树的先序遍历、中序遍历、后续遍历的递归与循环详解

针对二叉树

满二叉树：特点是树很丰满，深度为h且有2^h-1个节点的二叉树，每个叶子节点的深度都相同

完全二叉树：如果一个二叉树除了最右边位置有叶子节点的缺少，其他很丰满。

编号：如果父节点为K，左子为2K 右子为2K+1

先序遍历，中序遍历，后续遍历，先中后指的是根节点在遍历时候的位置。

中序（Inorder)->递归

/**
 * Definition for a binary tree node.
 * struct TreeNode {
 *     int val;
 *     TreeNode *left;
 *     TreeNode *right;
 *     TreeNode(int x) : val(x), left(NULL), right(NULL) {}
 * };
 */
class Solution {
public:
    void inorderHelper(TreeNode* root, vector<int>& res){
        if(root == NULL) return;
        if(root->left){
            inorderHelper(root->left,res);
        }
        res.push_back(root->val); // 代表输出，即先遍历根节点
        if(root->right){
            inorderHelper(root->right,res);
        }
    }
    vector<int> inorderTraversal(TreeNode* root) {
        vector<int>res;
        if(root == NULL) return res;
        inorderHelper(root, res);
        return res;


    }
};

中序（Inorder)->->循环
用栈，对左侧做压栈，到最左子节点开始遍历，然后check最左子节点有没有右子，如果有继续压栈遍历，如果没有就开始从栈顶取数据。

/**
 * Definition for a binary tree node.
 * struct TreeNode {
 *     int val;
 *     TreeNode *left;
 *     TreeNode *right;
 *     TreeNode(int x) : val(x), left(NULL), right(NULL) {}
 * };
 */
class Solution {
public:

    vector<int> inorderTraversal(TreeNode* root) {
        vector<int>res;
        if(root == NULL) return res;
        stack<TreeNode*> Sroot;
        TreeNode* temp = root;
        while(Sroot.size() != 0 || temp){
            if(temp){
                Sroot.push(temp);
                temp = temp->left;

            }
            else{
                res.push_back(Sroot.top()->val);
                temp = Sroot.top();
                Sroot.pop();
                temp = temp->right;
            }


        }
        return res;


    }
};

先序->循环
先压右，后压左

vector<int> preOrder(TreeNode *root){
    vector<int> res;
    if(root == NULL) return res;
    TreeNode* temp = root;
    stack<TreeNode*> Sroot;
    Sroot.push(temp);

    while(Sroot.size() !=0){
         res.push_back(Sroot.top()->val);
         temp = Sroot.top();
         Sroot.pop();
         if(temp->right) 
            Sroot.push(temp->right);
         if(temp->left)
            Sroot.push(temp->left);



    }
    return res;

后序遍历，看了leetcode上长姿势的解法，可能是我太蠢

My Accepted code with explaination. Does anyone have a better idea? pre-order traversal is root-left-right, and post order is left-right-root. modify the code for pre-order to make it root-right-left, and then reverse the output so that we can get left-right-root .

截图定位数据
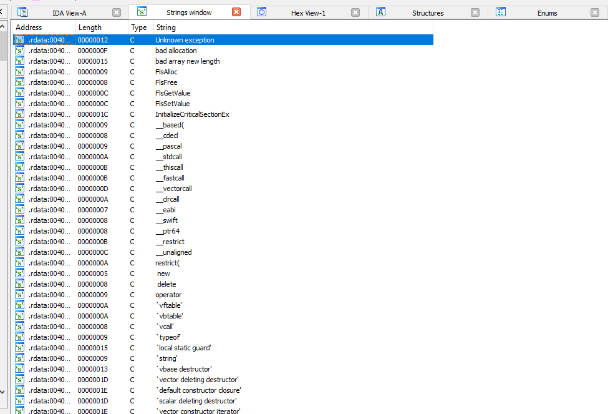This screenshot has height=414, width=608.
Task: Sort by the Length column header
Action: pos(89,27)
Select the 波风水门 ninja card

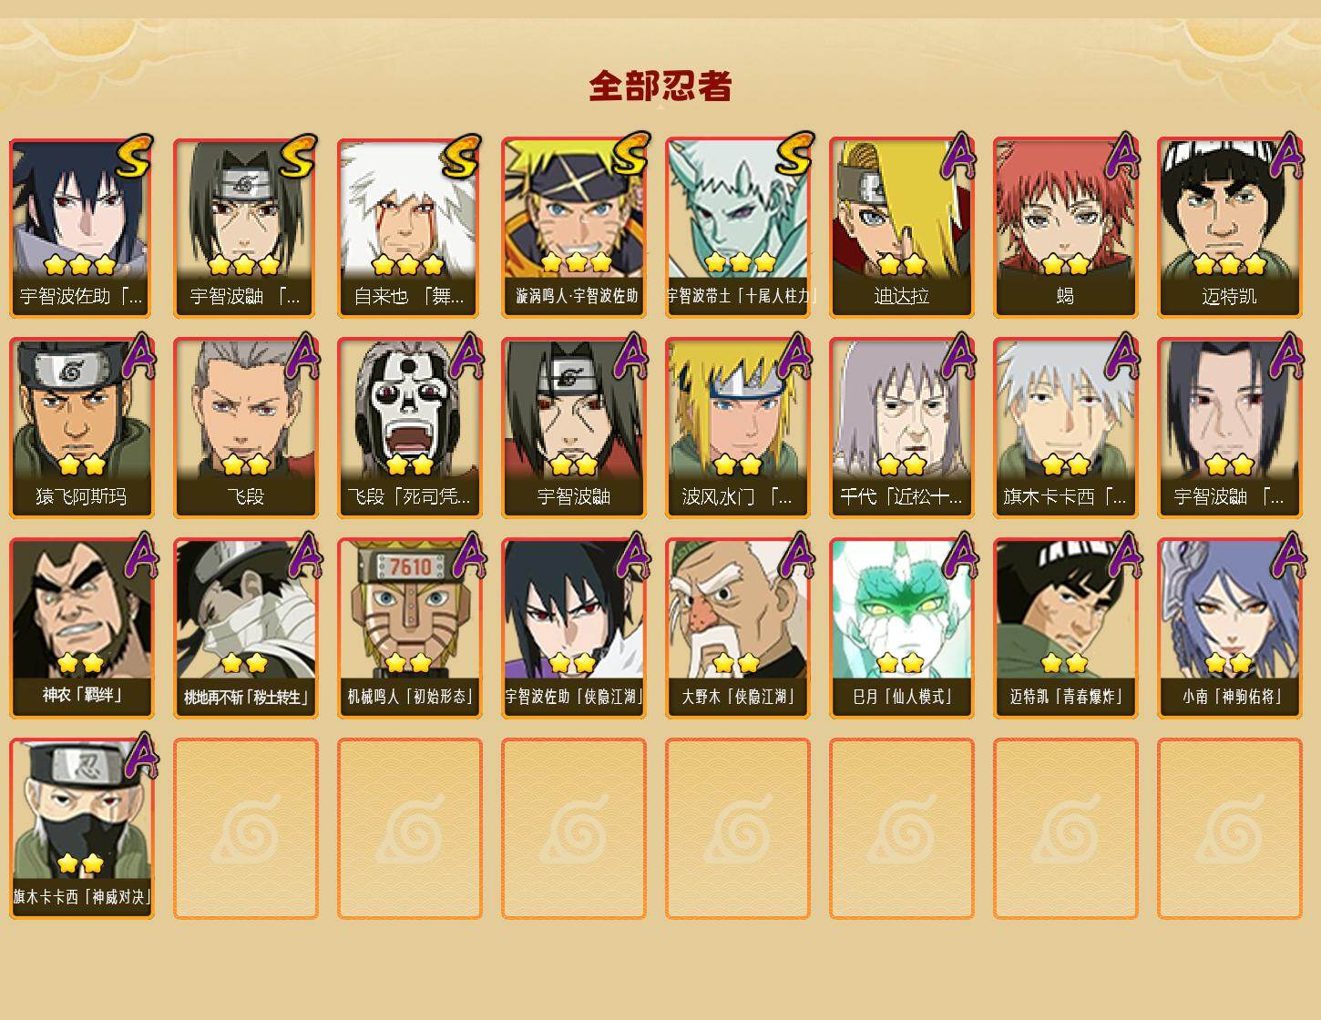[737, 428]
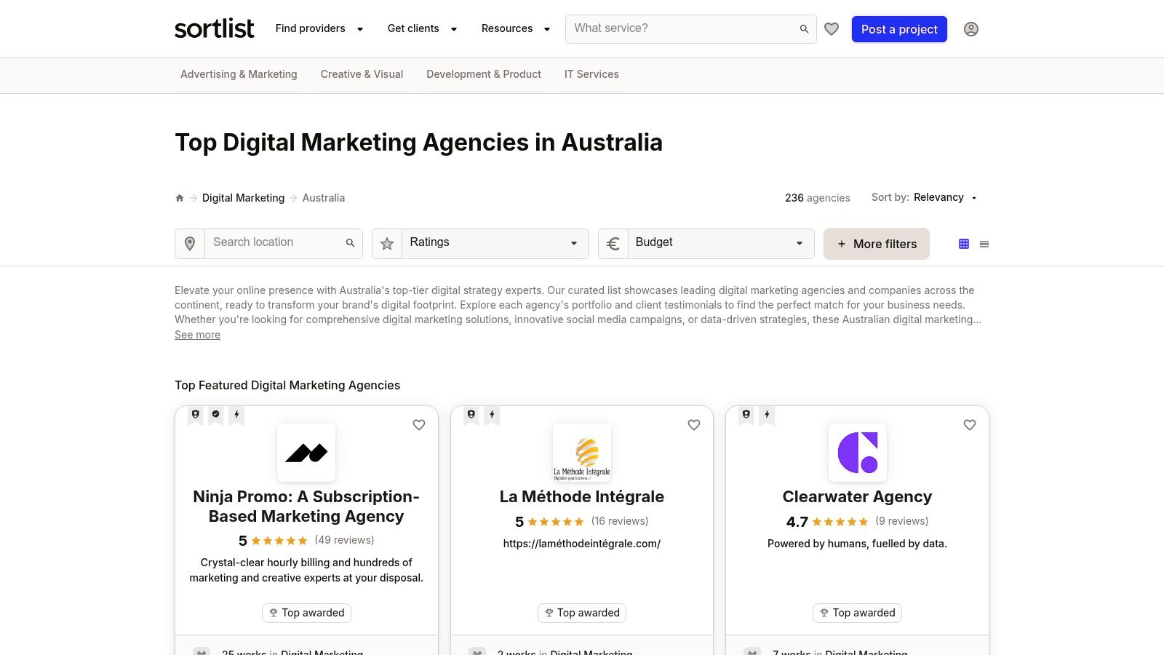
Task: Save La Méthode Intégrale with heart icon
Action: point(694,425)
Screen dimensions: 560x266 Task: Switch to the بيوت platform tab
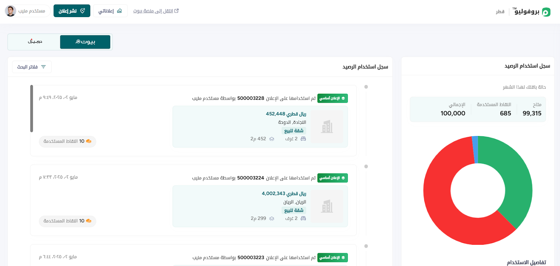coord(85,42)
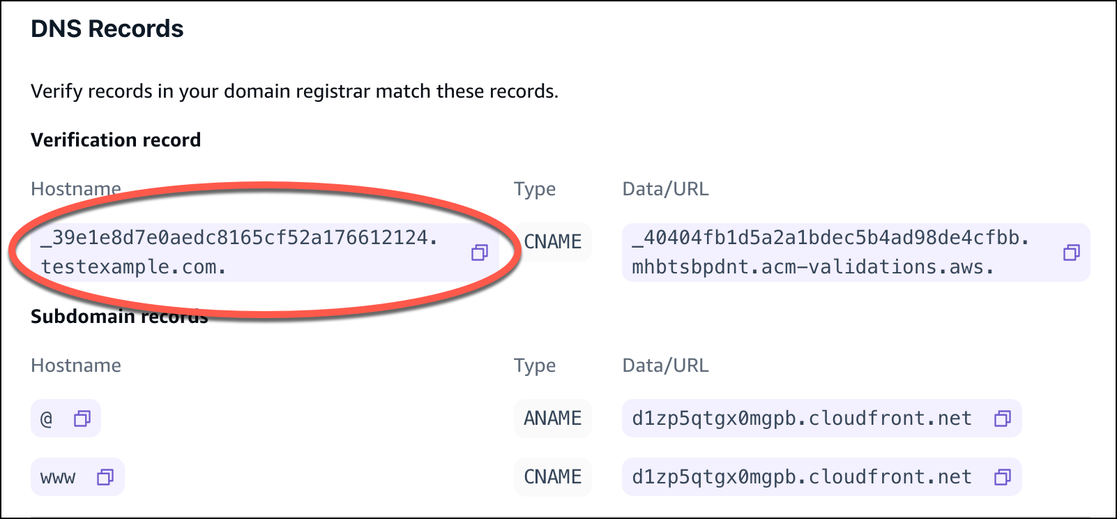Copy the ANAME cloudfront.net Data/URL
Screen dimensions: 1117x519
pos(1002,419)
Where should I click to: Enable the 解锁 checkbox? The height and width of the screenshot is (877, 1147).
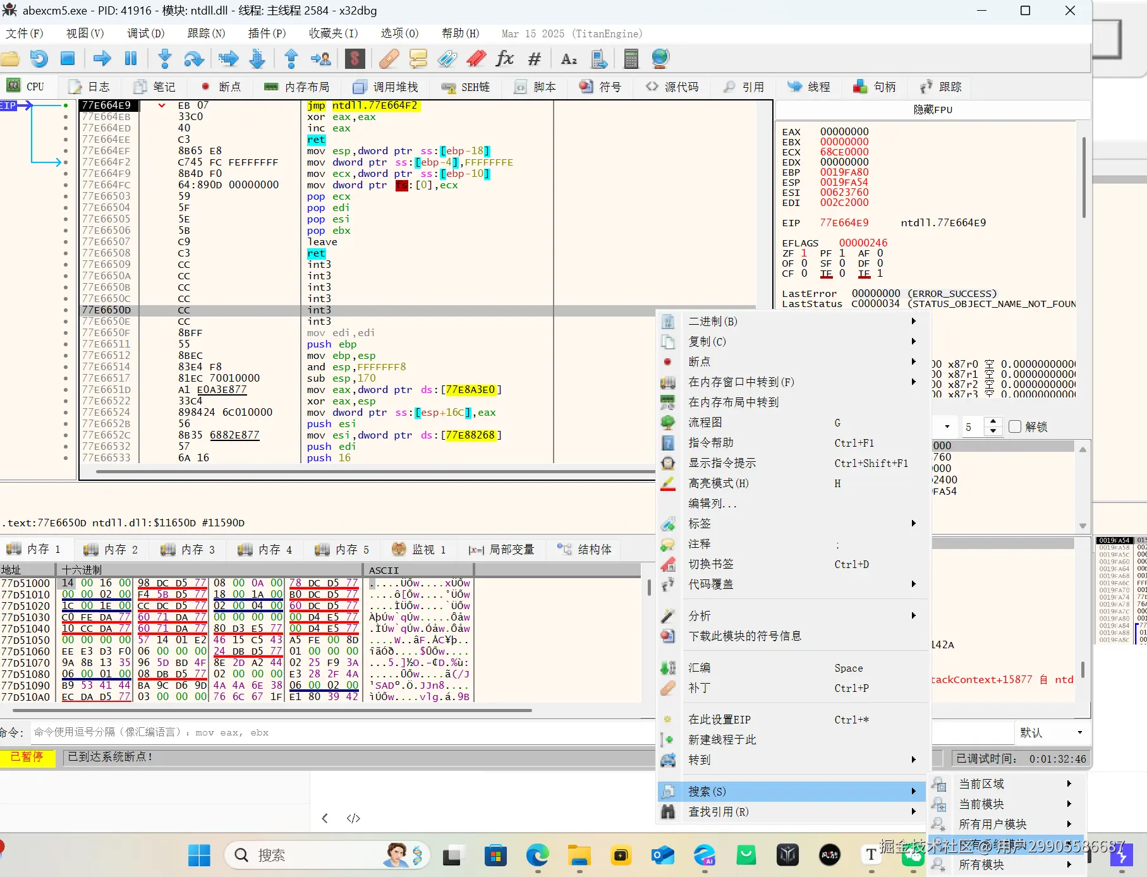click(1015, 426)
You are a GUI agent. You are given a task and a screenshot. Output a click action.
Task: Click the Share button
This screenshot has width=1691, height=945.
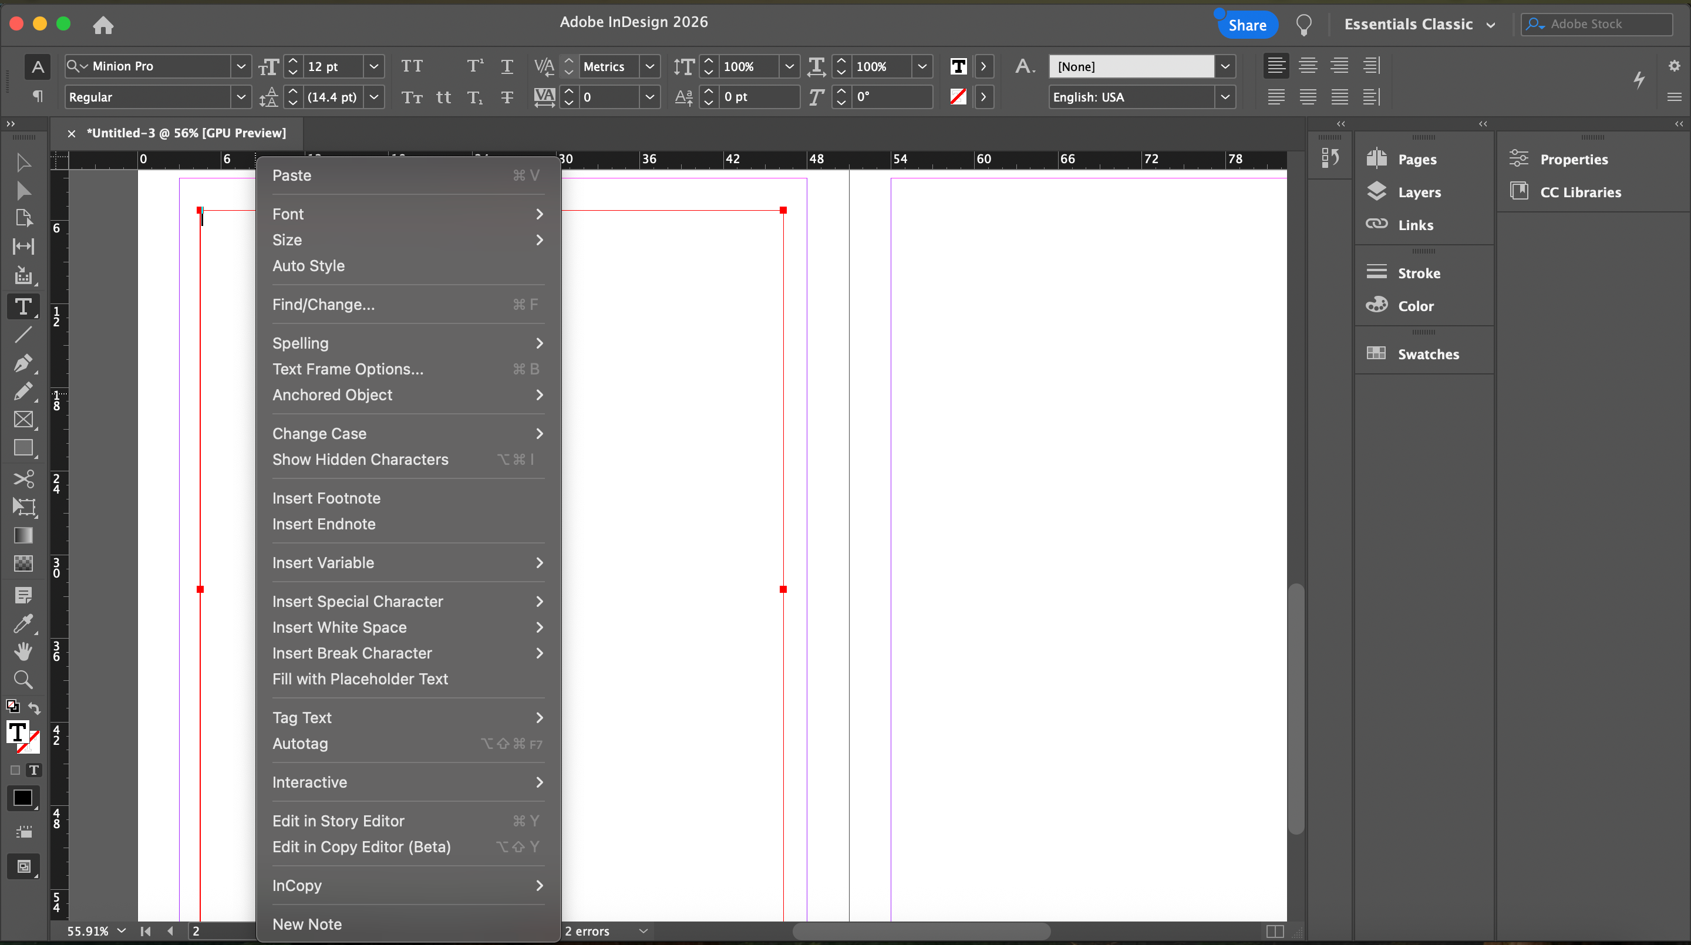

# [待解问题]
- A) 根据关于二叉树遍历的原文回答：
(i) 按原文的编号规则，父节点为K时，右子的编号是多少？
(ii) 先序遍历的循环写法中，左右子节点按什么顺序压栈？
(iii) 中序遍历的循环写法借助的是哪种数据结构？
- B) 编辑记录中从含“You are a GUI”的那一行起直到记录末尾（含首尾两行）的各行，把“Share”改为“Export”，其余保持不变。只输出这些行，图片不要包含在内。
原文与记录之间没有任何关联。

# [书面解答]
- A)
(i) 2K+1
(ii) 先压右，后压左
(iii) 栈

- B)
You are a GUI agent. You are given a task and a screenshot. Output a click action.
Task: Click the Export button
This screenshot has width=1691, height=945.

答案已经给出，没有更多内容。